Sniffing is one of the most efficient way to drain your dog’s energy. If your dog hasn’t searched much before, you need to start with only three items/obstacles.
Later on when your dog is used to searching you can use more items/obstacles.
You can use almost any items in this game, such as cardboard boxes, tubes, containers, buckets, basins, baskets, balls, bags, footstools, pillows, rolled rugs etc.
You shouldn’t use any items that your dog isn’t normally allowed to touch. You also shouldn’t use any furniture that might fall on your dog. Any sharp items or items made from glass should be avoided.
You should consider your dog’s size as you make the course.

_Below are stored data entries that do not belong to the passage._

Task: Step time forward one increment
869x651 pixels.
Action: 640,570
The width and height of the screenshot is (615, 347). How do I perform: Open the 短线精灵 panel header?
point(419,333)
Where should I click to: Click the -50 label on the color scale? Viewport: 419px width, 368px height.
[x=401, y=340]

The dog or it’s nose must reach the places you put the treats and also if you have a smaller dog, it might not be able to reach to the bottom of boxes with high edges etc.
My course included:
- cardboard boxes, which had balls/rope toys/large plastic jars as obstacles inside
- plastic containers, which had masking tape roll and rubber toys as obstacles inside
- 1 plastic and 2 cardboard tubes
- a basketball
- a plastic footstool
- an obstacle made out of puzzle mat pieces
- a cycling trainer
- 2 couch pillows
- a basin with balls as obstacles inside
- a basket with tennis balls as obstacles inside
- a trivet
- and I also hide some treats under the tables and under the office chair’s legs.

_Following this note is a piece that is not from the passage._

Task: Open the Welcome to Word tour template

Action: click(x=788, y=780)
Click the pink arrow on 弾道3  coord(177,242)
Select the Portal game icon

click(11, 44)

You can use any treats in this game. I used small pieces of dried chicken fillet.
It took me about 10-15 minutes altogether to plan, build and clear the course, but it was worth every minute. Miki loves to search and he even got tired after we played this game about 20 minutes.
Your dog needs to wait outside the room while you hide the treats otherwise it’ll be too easy for your dog to find the treats. And you should change the places you hide the treats as much as you can.